======== Provided passage
Wiretapping is unlawful in Oklahoma. Title 21 O.S.1971, § 1757, provides that any person who “fraudulently or without legal authority, intercepts any message, communication or conversation in its passage over such [telephone or telegraph] wires, ...” is guilty of a misdemeanor. Although the phrase “without legal authority” seems to imply that wiretapping would be permissible under certain circumstances, there are no statutes providing for the granting of legal authority. The appellant does not challenge the legality of the wiretapping in Virginia; 2 he argues that the wiretapping evidence would have been inadmissible had it been obtained in Oklahoma, and that therefore it should be inadmissible without regard to where it was obtained.

The case cited by the appellant for this argument, Elkins v. United States, 364 U.S. 206, 80 S.Ct. 1437, 4 L.Ed.2d 1669 (1960), is not in point. In Elkins the United States Supreme Court held that evidence obtained by state officers could not be admitted in federal court. But in Elkins the state officers obtained the evidence unlawfully, while in the present case the Virginia officers were in full compliance with Virginia law when they made the recordings. The Oklahoma statute prohibits wiretaps made “without legal authority,” and the Virginia taps were authorized. Compare Commonwealth v. Bennett, 245 Pa.Super. 457, 369 A.2d 493 (1976), in which wiretap evidence lawfully obtained in New Jersey was admitted in a Pennsylvania state court, even though the evidence could not have been lawfully obtained in Pennsylvania.
================
======== Collected data
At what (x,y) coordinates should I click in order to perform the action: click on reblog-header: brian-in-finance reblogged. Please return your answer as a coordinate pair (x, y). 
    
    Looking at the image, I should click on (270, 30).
================
◆ **Work instructions**
Could you continue the passage on the admissibility of Virginia wiretap evidence in Oklahoma, starting after its final sentence?

◆ **Output for this exercise**
B

The appellant also argues that the wiretap evidence could not be -admitted because there was no judge who could authorize it. When law enforcement officers conducting an authorized wiretap for a specific purpose intercept communications relating to offenses other than those being investigated, they may disclose such communications if the disclosure is “authorized or approved by a judge of competent jurisdiction where such judge finds on subsequent application that the contents where otherwise intercepted in accordance with the provisions of this chapter.” 18 U.S.C., § 2517(5). Virginia has a parallel provision. The appellant’s contention is that no judge in Oklahoma can be considered a judge of competent jurisdiction, and therefore the admission of the evidence cannot be authorized.

The appellant has misinterpreted the statute. The focus of wiretapping leg *741 islation is on the safeguarding 1 of privacy; 3 and the requirement of authorization is to make certain that tapes of conversations have not been obtained illegally. To serve this purpose, the logical court to authorize disclosure under Section 2517(5) and the parallel Virginia provision is the court which originally authorized the wiretap operation during which the conversations were intercepted. 4

In the present case, then, the authorization for disclosure should have come from the Virginia court which authorized the drug investigation during which officers overhead the conversations involving the appellant. And that court did issue such an authorization.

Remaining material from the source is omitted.